YOUR INSTRUCTIONS:
Leave out each picture. Repeat everything else in the records exactly.
[Opening EXERCISE DATA section]
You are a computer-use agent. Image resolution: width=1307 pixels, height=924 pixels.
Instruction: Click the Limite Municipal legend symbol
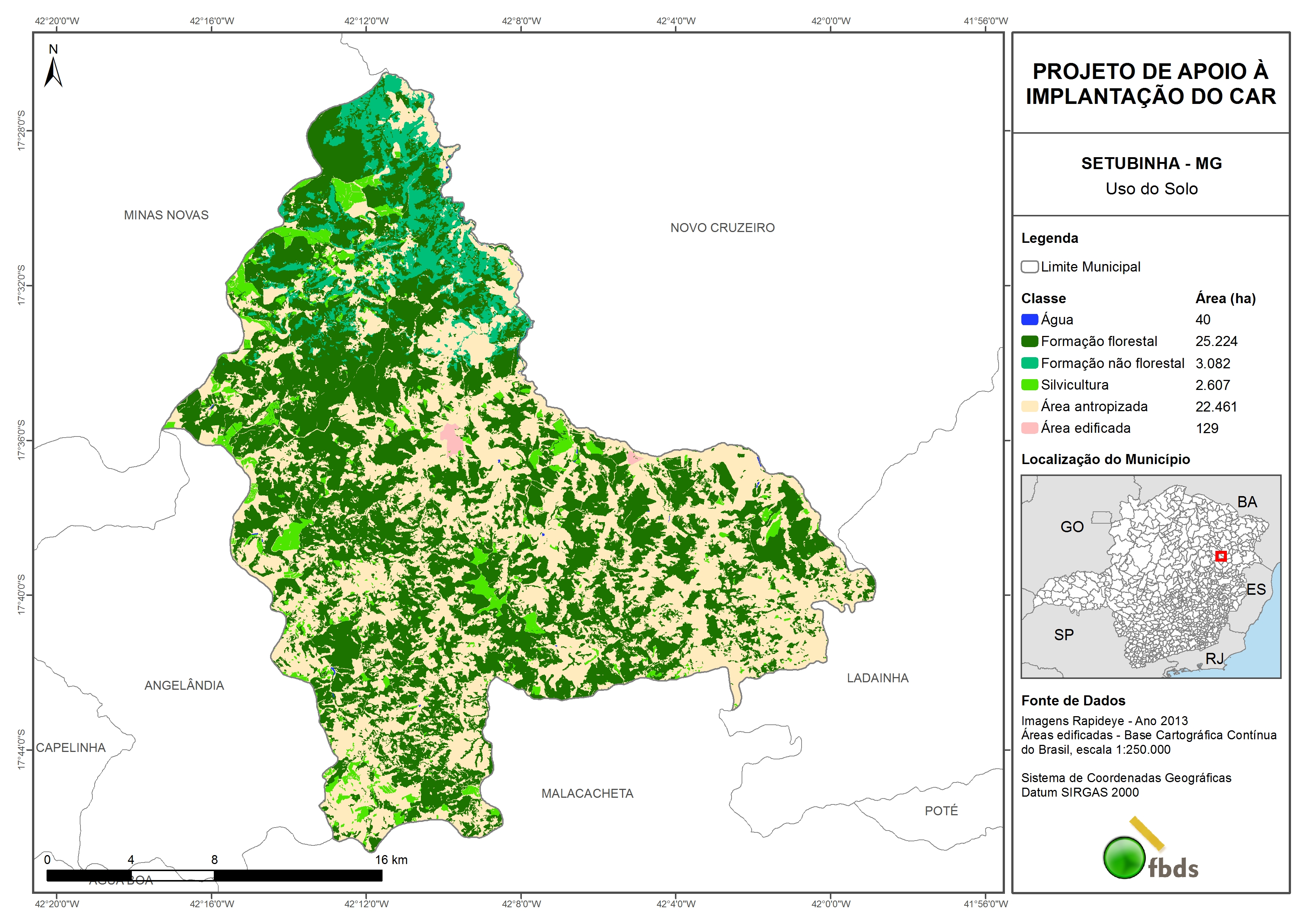click(x=1029, y=266)
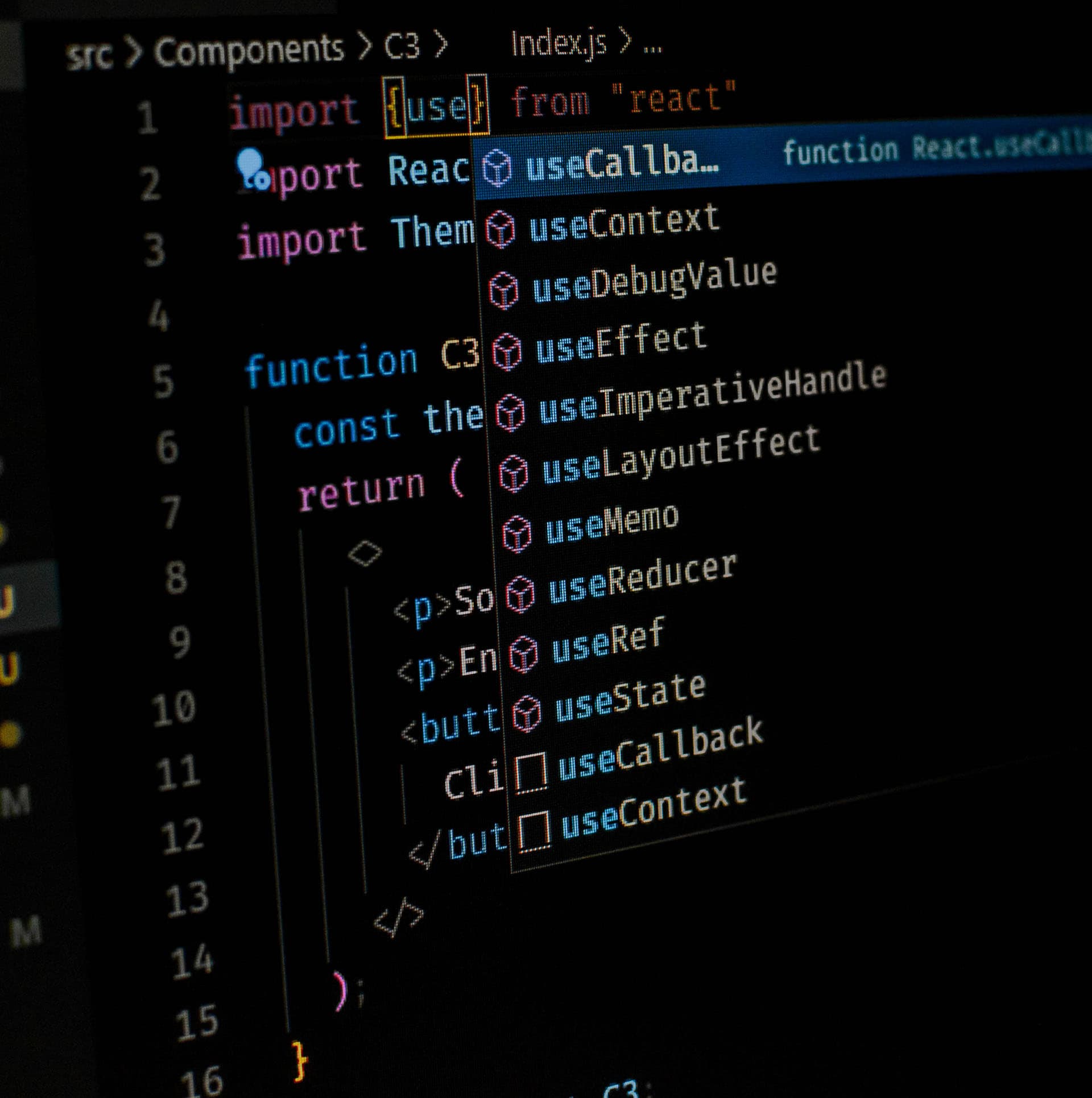Click cube icon beside useState suggestion
The height and width of the screenshot is (1098, 1092).
(526, 714)
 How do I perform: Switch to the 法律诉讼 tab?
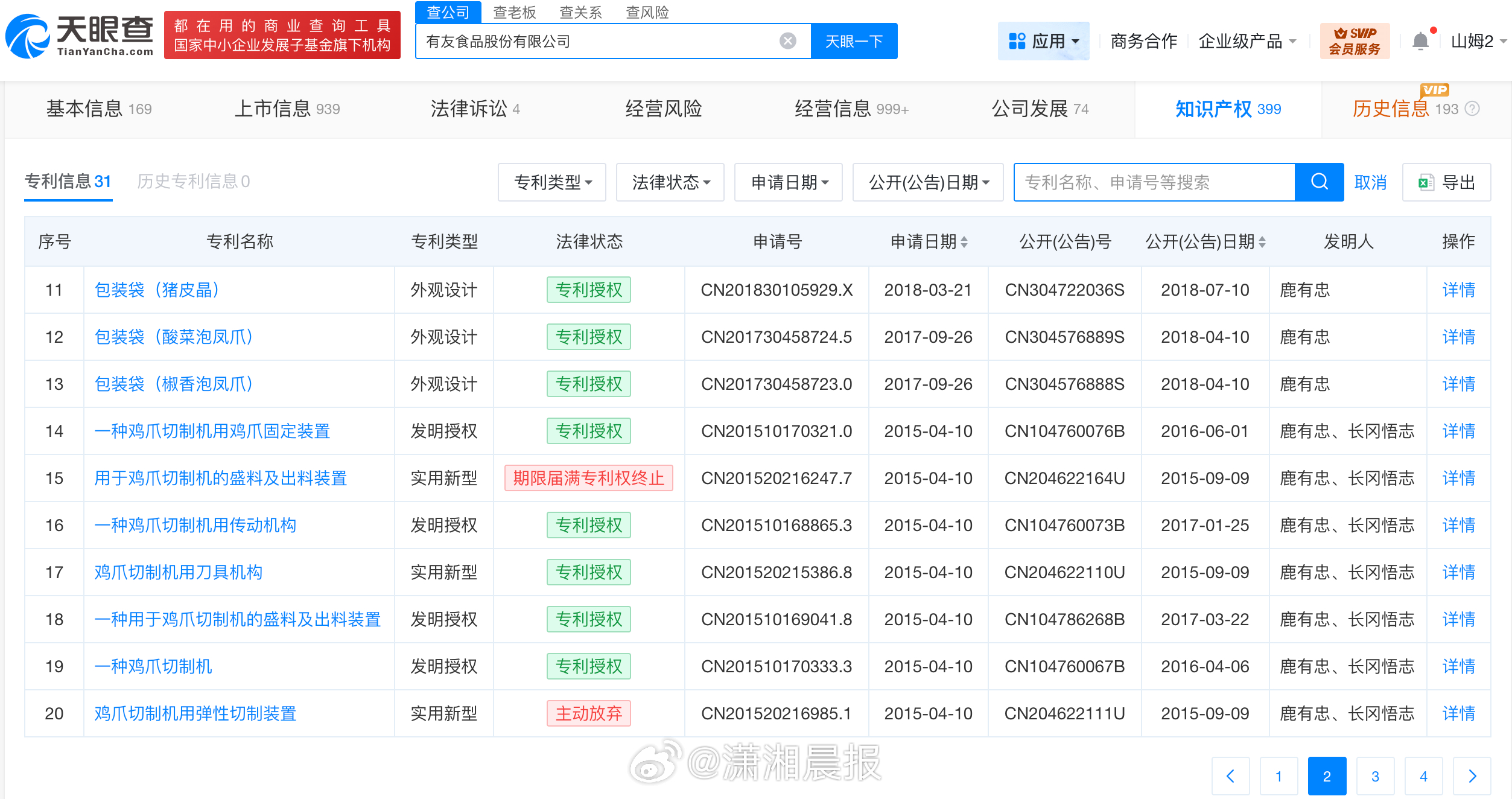[x=475, y=109]
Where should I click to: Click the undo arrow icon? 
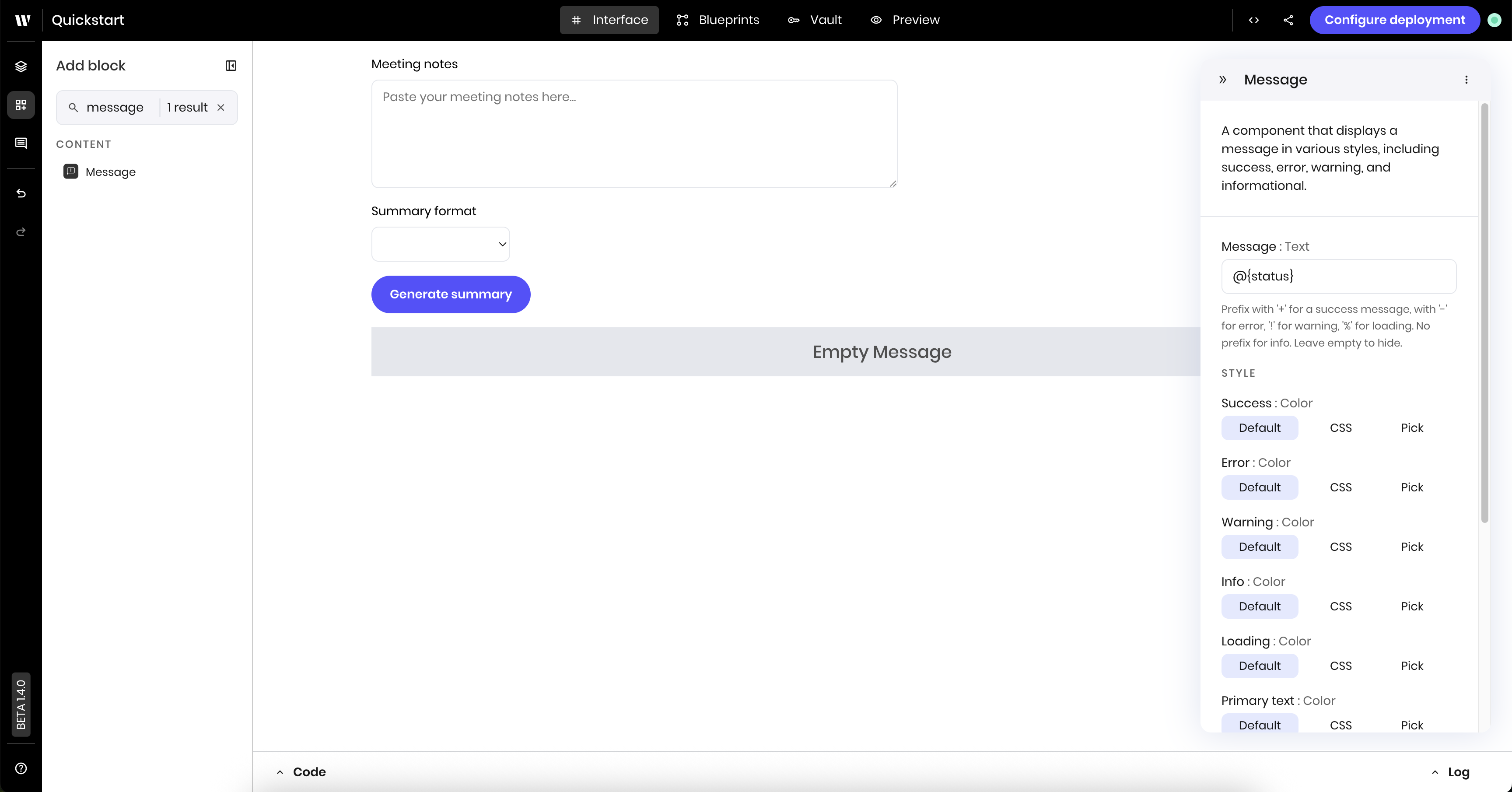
[Closing EXERCISE DATA section]
RESPONSE:
You are a computer-use agent. Image resolution: width=1307 pixels, height=924 pixels.
Instruction: Click the Limite Municipal legend symbol
click(x=1029, y=266)
Click cube icon beside useState suggestion
The height and width of the screenshot is (1098, 1092).
(526, 714)
 How do I perform: Switch to the 法律诉讼 tab?
[x=475, y=109]
Where should I click to: Click the undo arrow icon? 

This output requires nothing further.